Muslims Students Say Bill Maher's Comments Promote Islamophobia On UC Berkeley Campus (VIDEO)

WATCH: Muslim Students Defend Petition To Revoke Bill Maher's Campus Invite

The campus petition to revoke Bill Maher's invitation to speak at the University of California, Berkeley's December commencement has been debated as a freedom of speech issue. But for these Muslim students the debate is more personal.

Dena Takruri of AJ+ spoke with Khwaja Ahmed and Marium Navid, two UC Berkeley students who have spearheaded a petition to drop Maher as commencement speaker. The students argued that the comedian's anti-Islam comments have promoted a culture of fear and intolerance toward Muslims -- even on their college campus.

"I sit in class and I am forced to defend myself because I am assumed to be a supporter of ISIS," Navid said. "You wear and hijab and you walk on campus, you're targeted on a day to day basis."

The students' Change.org petition had garnered more than 5,000 signatures by Monday, though many voices have risen up in light of the controversy defending Maher's invitation as a continuation of the university's long-standing dedication to freedom of speech.

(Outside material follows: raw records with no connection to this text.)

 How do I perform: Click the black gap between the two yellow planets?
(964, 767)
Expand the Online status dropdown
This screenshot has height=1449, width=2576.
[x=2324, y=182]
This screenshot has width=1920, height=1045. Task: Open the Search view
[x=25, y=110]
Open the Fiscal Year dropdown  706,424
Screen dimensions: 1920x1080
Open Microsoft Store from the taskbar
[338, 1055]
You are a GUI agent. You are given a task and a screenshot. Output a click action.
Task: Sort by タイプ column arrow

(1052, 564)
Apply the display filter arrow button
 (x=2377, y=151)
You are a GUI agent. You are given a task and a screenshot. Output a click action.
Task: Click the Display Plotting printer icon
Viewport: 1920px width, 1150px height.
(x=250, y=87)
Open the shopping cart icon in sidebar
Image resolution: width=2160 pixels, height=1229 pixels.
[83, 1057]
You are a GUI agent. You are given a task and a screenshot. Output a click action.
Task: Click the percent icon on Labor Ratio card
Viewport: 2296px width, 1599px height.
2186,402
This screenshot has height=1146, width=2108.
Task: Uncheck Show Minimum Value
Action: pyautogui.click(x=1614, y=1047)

October marked the 50th anniversary of the Free Speech Movement, which swept the Berkeley campus with a series of student protests in the mid 1960s. On Wednesday the school administration noted this legacy in its announcement that Maher's invitation would not be revoked.

"This university has not in the past and will not in the future shy away from hosting speakers who some deem provocative," the administration wrote.

Maher responded to the petition, as well, saying, "We're liberals. We're supposed to like free speech!"

Ahmed and Navid acknowledged that the comedian has every right to share his beliefs on his show and in a forum that promotes dialogue, but argued that his stated bias against Islam makes him an inappropriate choice for commencement speaker.

"I would argue that the students freedom of speech is being shut down by elevating his voice," Navid said. "You're putting him in a setting where we can't even question back. We can write op-eds, we can protest, but a commencement speech isn't set up to have dialogue."

Takruri told HuffPost that she was struck by the dilemma the students' petition poses for Berkeley, given the university's free speech history, so she zeroed in on an important distinction during the interview that not many have discussed in the debate.

"To them," Takruri said, "it's clearly a matter of silencing hate speech, not free speech."